EXERCISE:
Repeat exactly the lines below from the line that contains "Task: Click the pet paw icon" to the last line, inclusive, without the pictures.

GIVEN RECORDS:
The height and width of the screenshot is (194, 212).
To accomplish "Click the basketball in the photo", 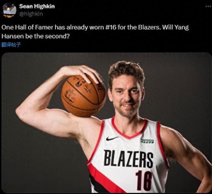I will [83, 96].
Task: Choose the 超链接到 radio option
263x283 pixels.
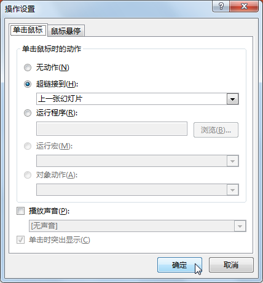Action: pos(28,84)
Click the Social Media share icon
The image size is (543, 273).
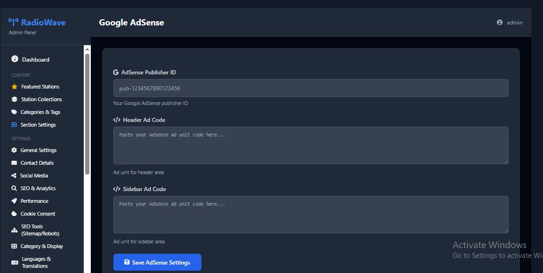click(14, 176)
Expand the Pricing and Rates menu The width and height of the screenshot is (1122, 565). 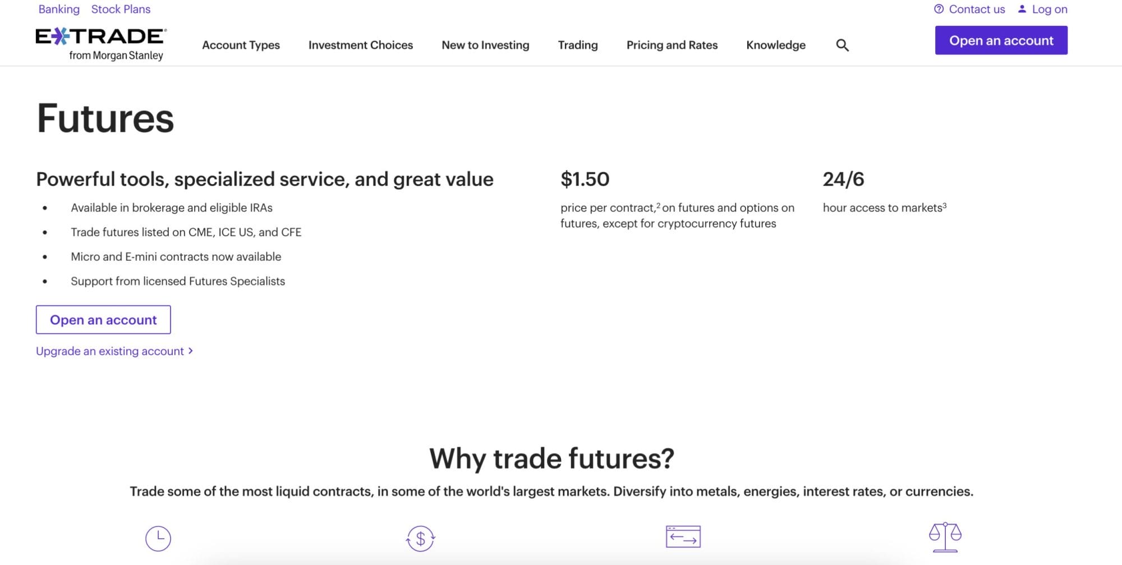tap(672, 45)
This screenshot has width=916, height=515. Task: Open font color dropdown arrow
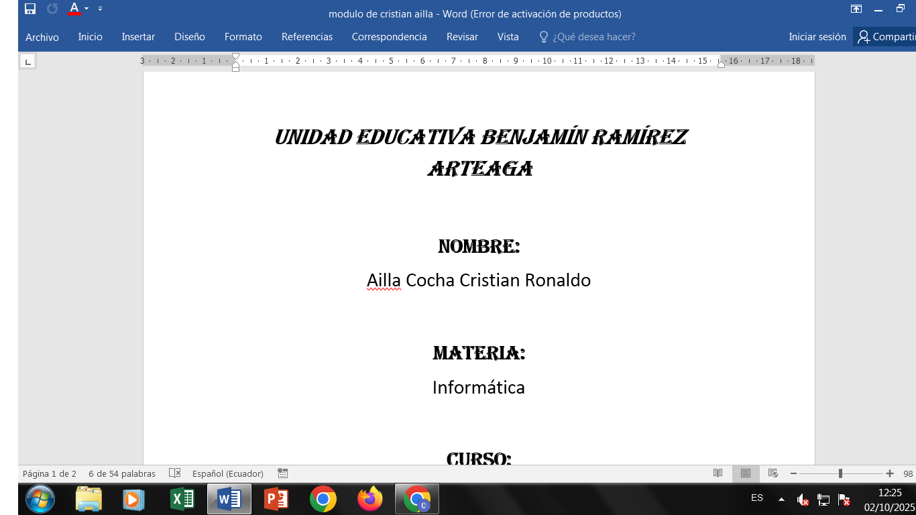[87, 9]
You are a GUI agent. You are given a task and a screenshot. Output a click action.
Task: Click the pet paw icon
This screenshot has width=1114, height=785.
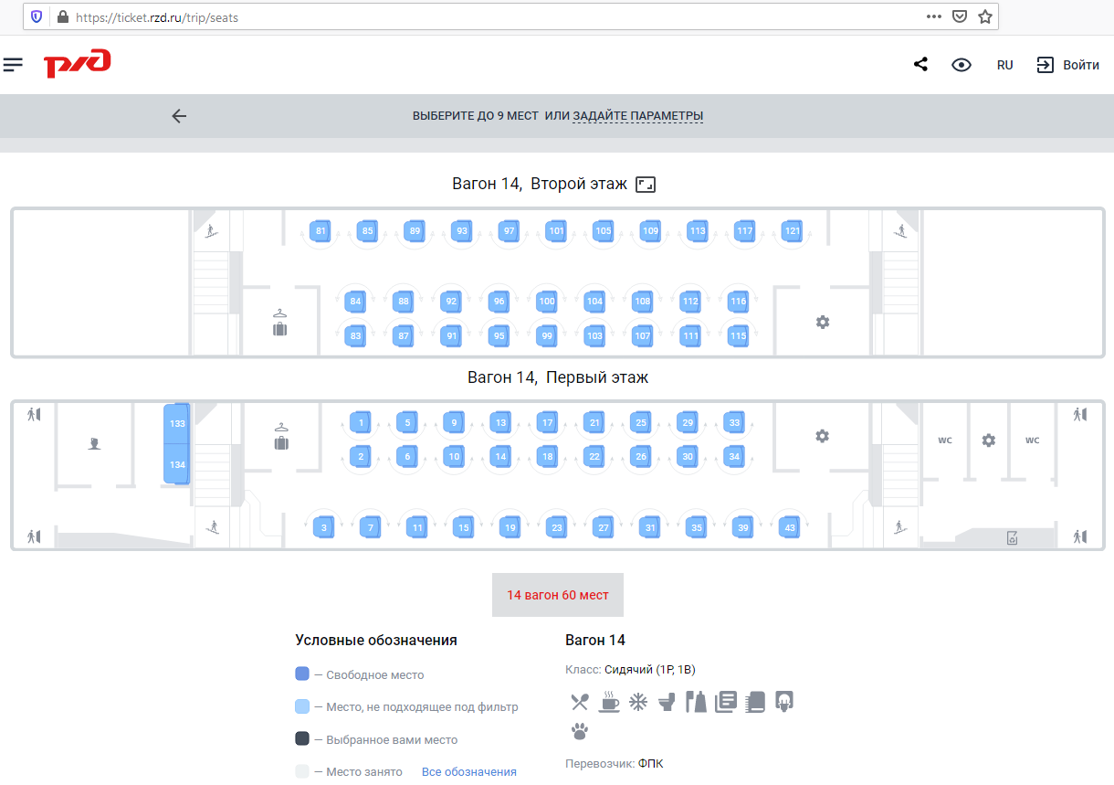(580, 731)
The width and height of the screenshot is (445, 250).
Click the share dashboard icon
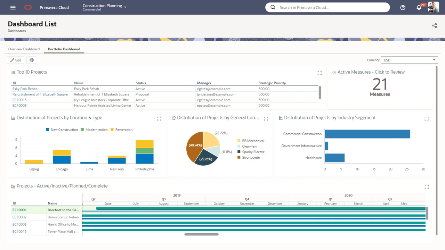coord(434,26)
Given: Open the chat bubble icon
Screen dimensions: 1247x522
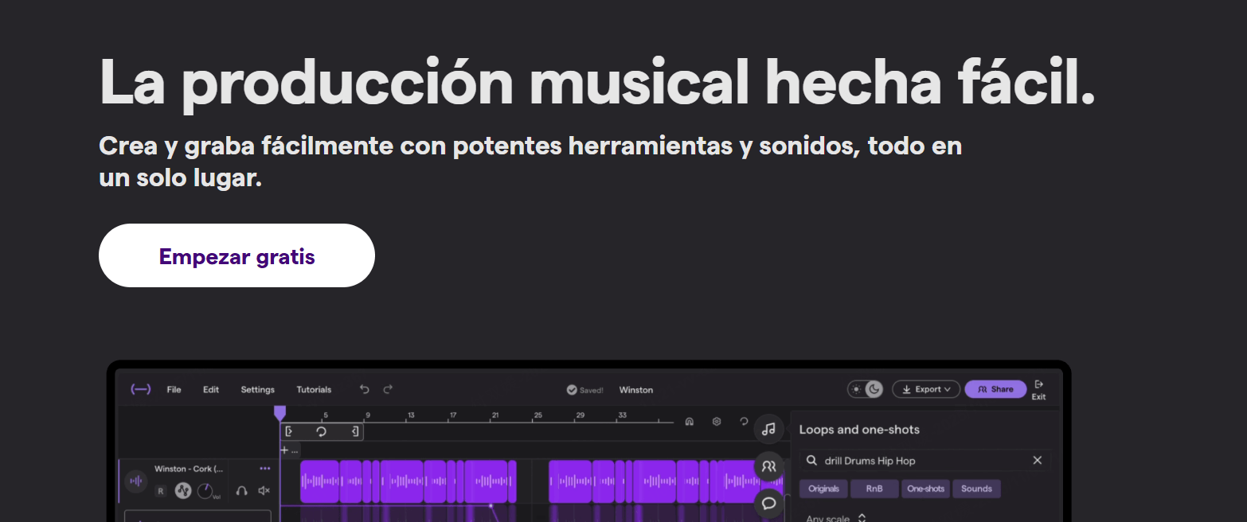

OUTPUT OF THE EXERCISE:
Task: Click the pet paw icon
This screenshot has width=1114, height=785.
(580, 731)
The width and height of the screenshot is (445, 250).
Click the share dashboard icon
coord(434,26)
Given: Open the chat bubble icon
Screen dimensions: 1247x522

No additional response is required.